• _Document segment_:
______
We begin our analysis, as we must, with the plain language of D.C. Code § 16–2310 (a). Peoples Drug Stores, Inc. v. District of Columbia, 470 A.2d 751, 753 (D.C. 1983) (en banc). The language of § 16–2310 (a) authorizing detention if it is “required to protect the person or property of others from significant harm” has only “superficial clarity.” Id. at 754. It plainly conveys a goal of promoting public safety but provides little guidance as to the limits of a trial court's detention authority. See Dolan v. U.S. Postal Serv., 546 U.S. 481, 486, 126 S.Ct. 1252, 163 L.Ed.2d 1079 (2006) (“A word in a statute may or may not extend to the outer limits of its definitional possibilities.”). In particular, it does not define the source or type of “significant harm” that would render detention “required.” Thus we look beyond the text of this phrase and place it in the context of the statute as a whole, its legislative history, and its animating purpose. See Washington v. District of Columbia, 137 A.3d 170, 174 (D.C. 2016) (“in expounding a statute, we must ․ look to the provisions of the whole law, and to its object and policy”); District of Columbia v. Place, 892 A.2d 1108, 1111 (D.C. 2006) (“Statutes always have some purpose or object to accomplish, whose sympathetic and imaginative discovery is the surest guide to their meaning.”); Hively v. District of Columbia Dep't of Emp't Servs., 681 A.2d 1158, 1161 (D.C. 1996) (“Ambiguous [statutory] provisions are to be ‘construed with reference to the statute's manifest purpose.’ ”).
______
• _Listed records_:
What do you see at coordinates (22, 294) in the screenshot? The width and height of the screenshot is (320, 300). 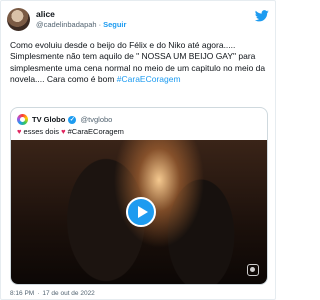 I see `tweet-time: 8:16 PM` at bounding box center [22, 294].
______
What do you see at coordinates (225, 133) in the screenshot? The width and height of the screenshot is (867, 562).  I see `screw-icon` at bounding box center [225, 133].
______
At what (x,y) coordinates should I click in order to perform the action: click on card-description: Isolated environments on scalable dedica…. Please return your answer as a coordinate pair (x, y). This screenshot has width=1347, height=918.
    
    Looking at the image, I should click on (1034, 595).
______
• _Complete the following_:
a: Answer these about the passage on D.C. Code § 16–2310 (a):
(i) What goal does the statute's language plainly convey?
(ii) Besides the statute as a whole, what two things does the court look to in placing the phrase in context?
(iii) In what year was Hively v. District of Columbia Dep't of Emp't Servs. decided?
b: Name every court case cited in the passage on D.C. Code § 16–2310 (a).
The records aren't needed for this work.

• _Task-by-task answers_:
a:
(i) Promoting public safety.
(ii) Its legislative history and its animating purpose.
(iii) 1996.

b:
- Peoples Drug Stores, Inc. v. District of Columbia
- Dolan v. U.S. Postal Serv.
- Washington v. District of Columbia
- District of Columbia v. Place
- Hively v. District of Columbia Dep't of Emp't Servs.